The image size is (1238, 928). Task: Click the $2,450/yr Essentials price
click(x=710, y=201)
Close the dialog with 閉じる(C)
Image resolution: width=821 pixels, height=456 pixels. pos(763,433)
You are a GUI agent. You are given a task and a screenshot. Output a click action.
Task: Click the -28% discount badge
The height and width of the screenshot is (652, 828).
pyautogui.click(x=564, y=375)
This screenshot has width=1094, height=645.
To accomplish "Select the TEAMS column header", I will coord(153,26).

* * *

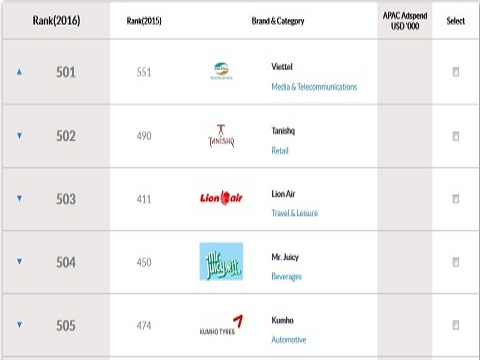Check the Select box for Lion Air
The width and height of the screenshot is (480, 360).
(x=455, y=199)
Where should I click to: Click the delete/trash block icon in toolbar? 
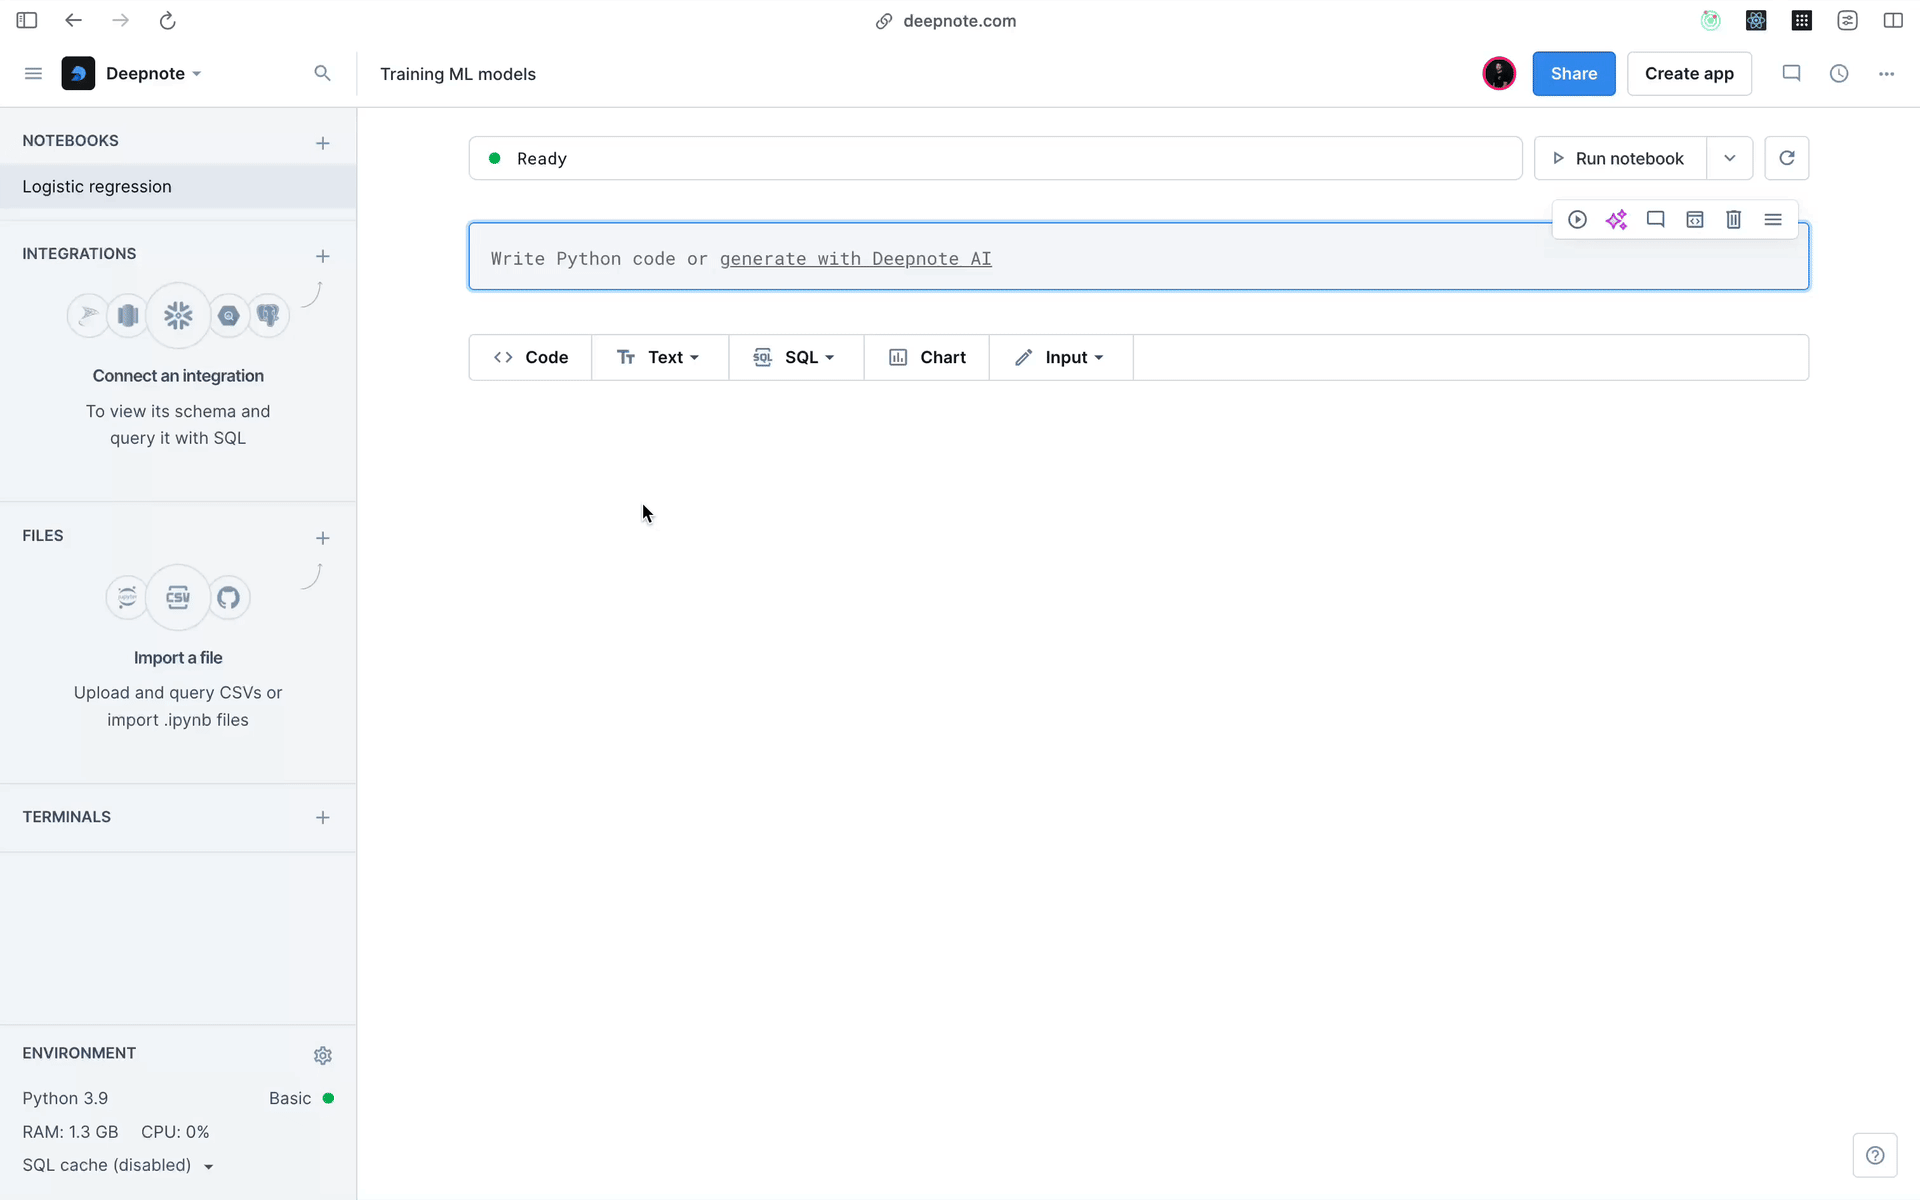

# Written task
Copy out the entries word for word, from the line that contains "This screenshot has width=1094, height=645." through the line that contains "I will coord(153,26).", with both of those lines included.

# The solution
This screenshot has width=1094, height=645.
To accomplish "Select the TEAMS column header", I will coord(153,26).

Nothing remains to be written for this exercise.